Thanks Mr Mcfarland. Great Book!!
A joy to read
I think this is one of the best technical books I've ever read and it's done with style and humour. I started the book with some very basic knowledge of CSS and finished it feeling far more confident. The structure of the book is excellent with each chapter having an introduction to the topic that you can read anywhere and then ending with an exercise where you put the knowledge into practice.
Don't hesistate. If you want to learn CSS then this is the book you should get.
Top CSS book
I have been a student web designer for a few years never touching the coding side of it because well... it scared me. I ended up realising that if I wanted a job as a web designer I needed to learn at least the basics of XHTML and CSS. I started by taking out 'The visual quickstart guide to HTML, XHTML & CSS' from the library. This was a good basic book that got me to grips with it very quickly. As I had to return it after a week I bought CSS The missing manual based on the reviews here.

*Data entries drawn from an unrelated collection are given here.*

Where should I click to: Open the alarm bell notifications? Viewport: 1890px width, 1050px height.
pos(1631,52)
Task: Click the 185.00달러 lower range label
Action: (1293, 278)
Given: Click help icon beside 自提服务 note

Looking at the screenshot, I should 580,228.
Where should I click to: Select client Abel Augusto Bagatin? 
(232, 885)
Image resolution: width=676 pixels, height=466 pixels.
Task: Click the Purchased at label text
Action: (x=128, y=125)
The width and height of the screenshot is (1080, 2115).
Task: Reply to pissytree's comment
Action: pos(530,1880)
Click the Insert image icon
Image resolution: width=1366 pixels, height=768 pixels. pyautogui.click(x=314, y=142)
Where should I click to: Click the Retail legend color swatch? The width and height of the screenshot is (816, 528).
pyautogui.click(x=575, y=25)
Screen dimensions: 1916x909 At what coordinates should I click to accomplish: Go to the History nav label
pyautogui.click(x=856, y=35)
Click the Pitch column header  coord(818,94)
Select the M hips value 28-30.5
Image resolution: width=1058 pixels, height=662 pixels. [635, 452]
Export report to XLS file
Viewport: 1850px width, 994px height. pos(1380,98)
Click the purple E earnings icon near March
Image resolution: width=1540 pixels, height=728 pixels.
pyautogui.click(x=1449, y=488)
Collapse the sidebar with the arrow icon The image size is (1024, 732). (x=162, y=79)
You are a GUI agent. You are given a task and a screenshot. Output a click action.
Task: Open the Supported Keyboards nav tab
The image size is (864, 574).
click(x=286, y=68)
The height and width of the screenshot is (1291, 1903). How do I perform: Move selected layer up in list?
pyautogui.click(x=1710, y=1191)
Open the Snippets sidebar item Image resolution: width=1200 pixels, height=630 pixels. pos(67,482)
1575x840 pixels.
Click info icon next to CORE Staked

I prefer it to the quickstart guide as the author explanations are more in-depth, he explains why certain rules get inherited and others don't. However I am glad I had the quickstart book first as it explained more about HTML than this book does. I think if you are completely new to HTML as well as CSS maybe another book is more suited. If you know the basics( and it can be the very basics) of HTML then this book is perfect for teaching you how to use CSS along side HTML for best results.
The books chapters are spit into theory and practical. You will have to read a few pages of explanation and then put that in practise using downloaded html files from the website. This really suited my style of learning. Having a written explanation before the practical also allows it to became a reference book once you have finished the book.
There is also a chapter near the end for people with Dreamweaver showing you how to add CSS in the design view.
Big thumbs up from me. I am currently turning image based websites into fully functioning CSS sites. The only downside is that I'm more of a geek than I was before.